→ EXERCISE AIM
The answer is the exact run of lines in the listing below from the line containing "Task: Click the trash delete icon" up to and including the line containing "Image resolution: width=1568", with pictures removed.

→ DATA FOR THE TASK
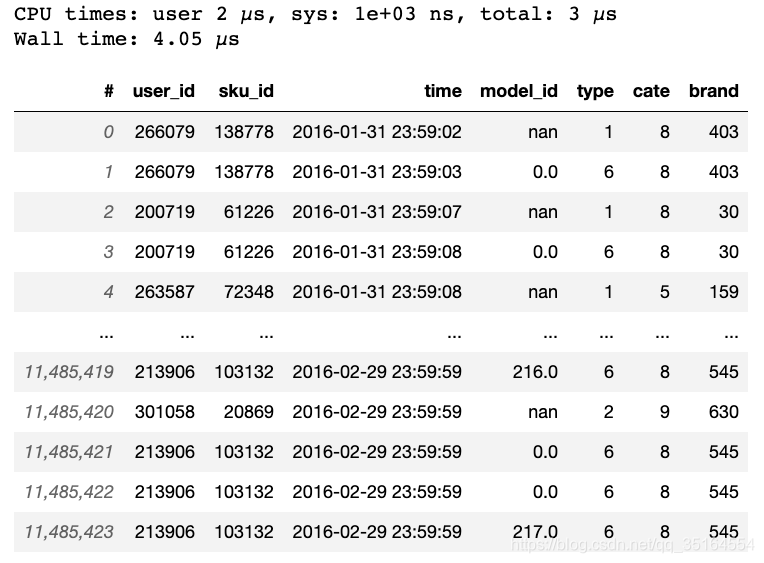Click the ellipsis in the time column
764x563 pixels.
[x=454, y=332]
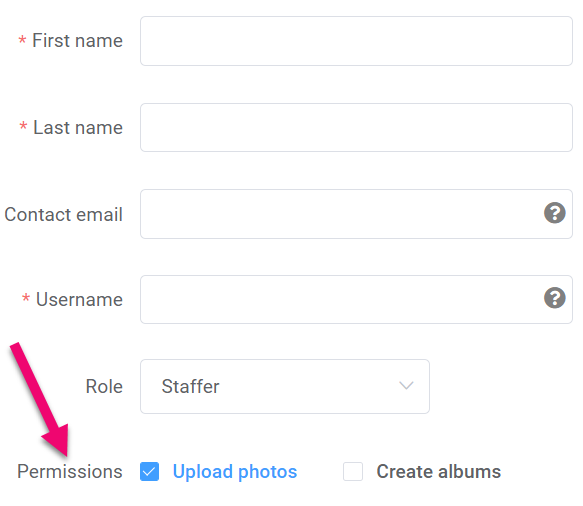Click the Contact email label
583x506 pixels.
[63, 215]
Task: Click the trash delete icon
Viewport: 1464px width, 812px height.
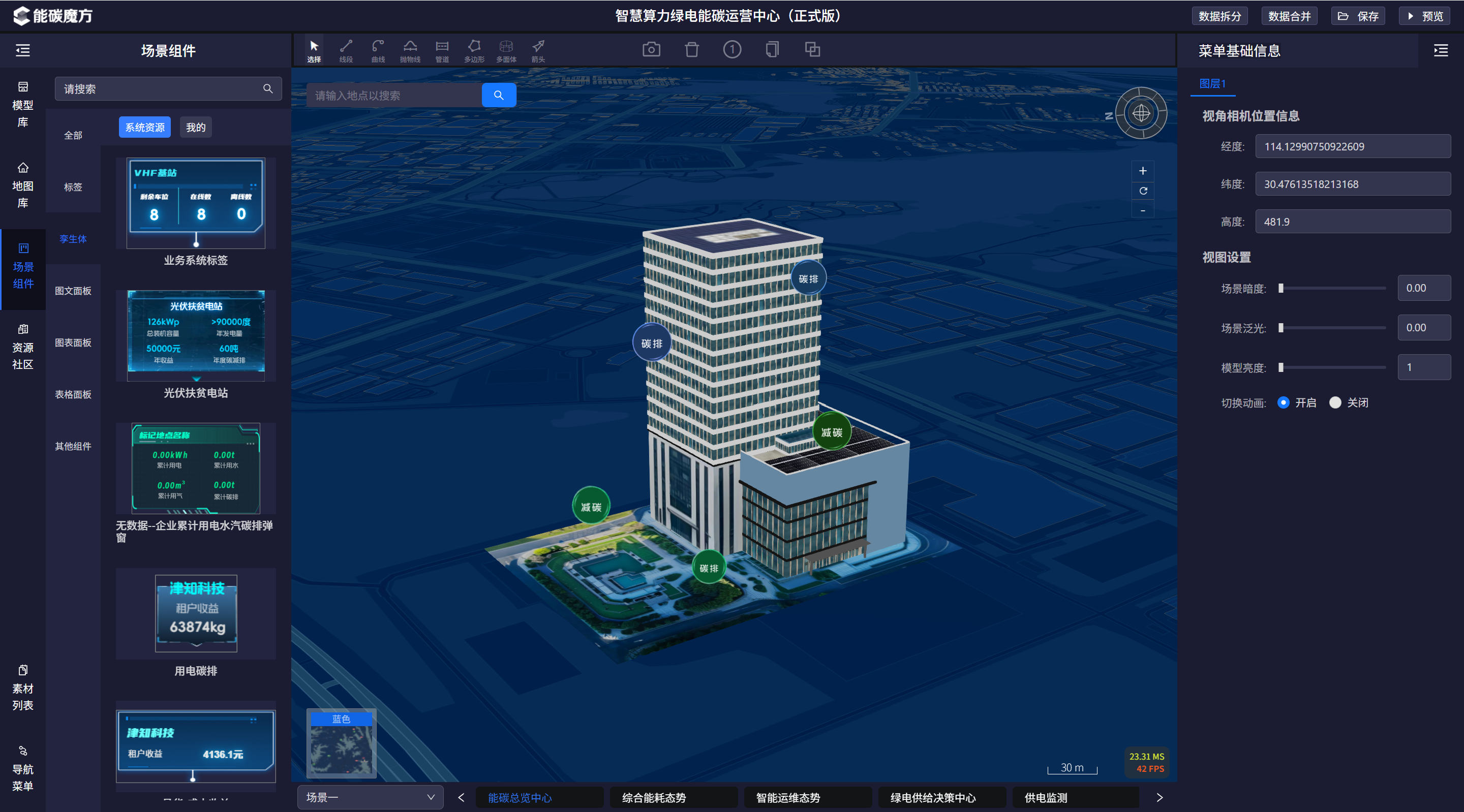Action: pyautogui.click(x=692, y=49)
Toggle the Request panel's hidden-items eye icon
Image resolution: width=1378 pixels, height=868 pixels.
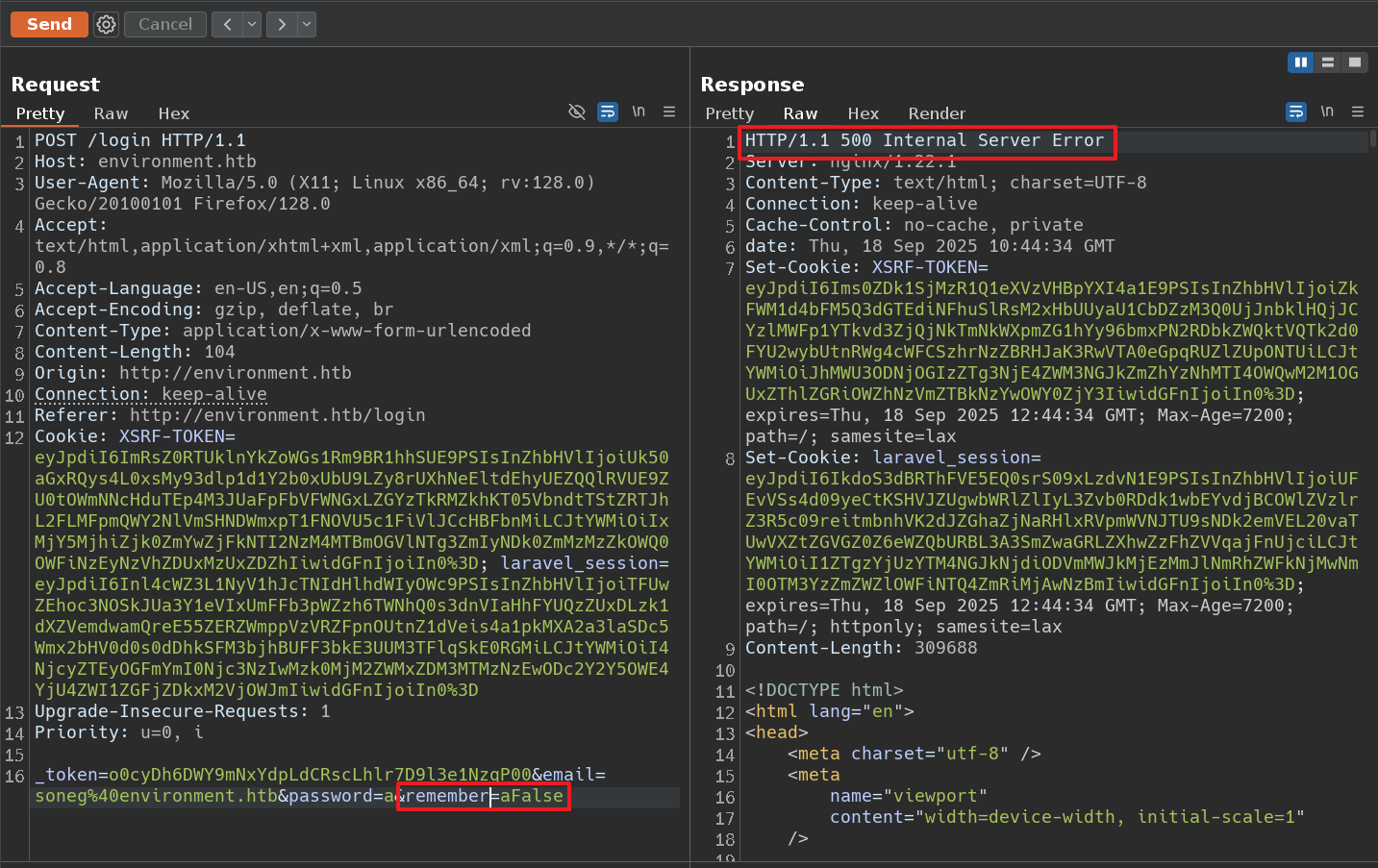pos(577,112)
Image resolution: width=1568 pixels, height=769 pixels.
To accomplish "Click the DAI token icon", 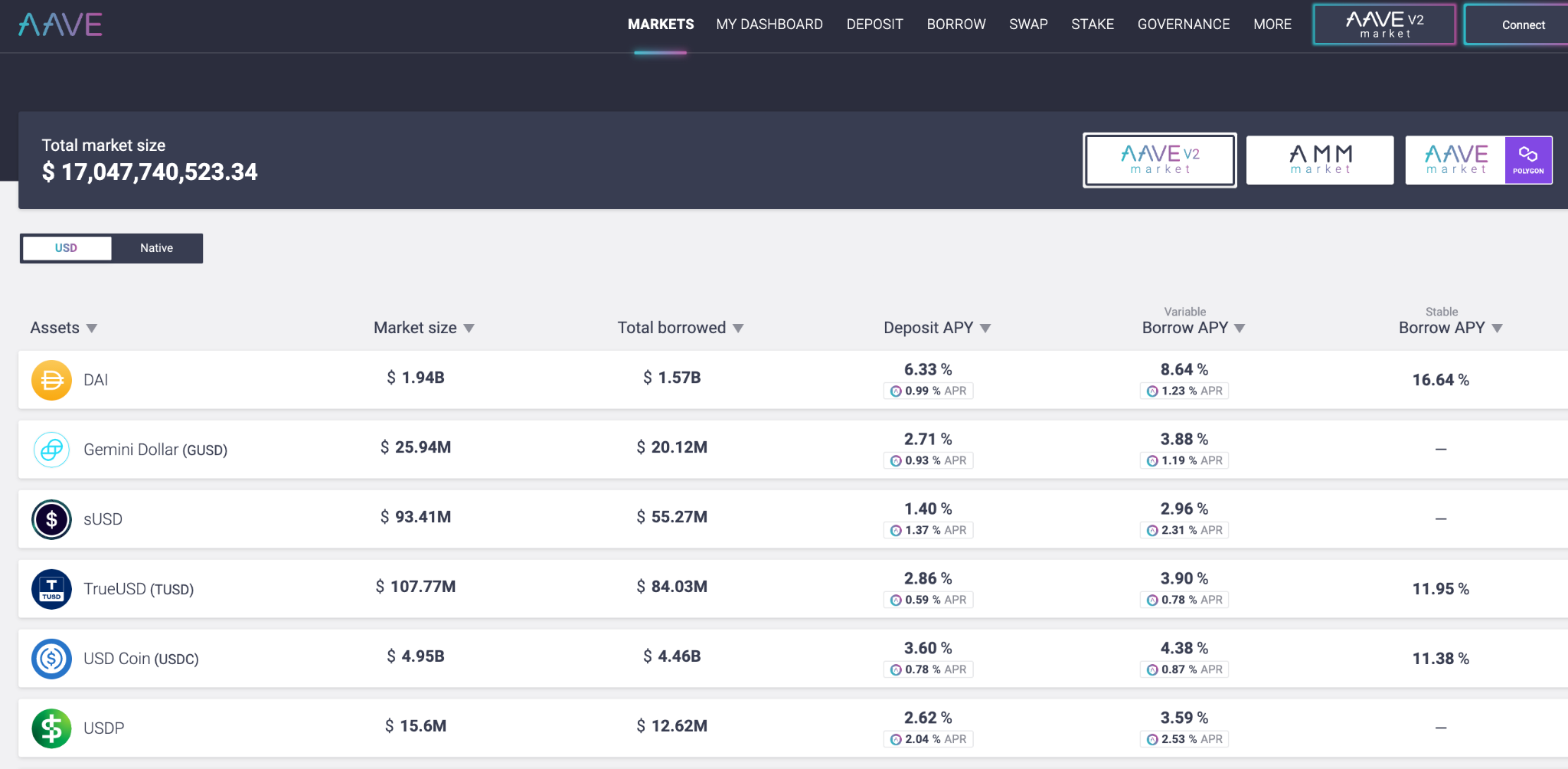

→ RESPONSE
Task: Click the trash delete icon
Viewport: 1464px width, 812px height.
Action: pyautogui.click(x=692, y=49)
Toggle the Request panel's hidden-items eye icon
Image resolution: width=1378 pixels, height=868 pixels.
pos(577,112)
Image resolution: width=1568 pixels, height=769 pixels.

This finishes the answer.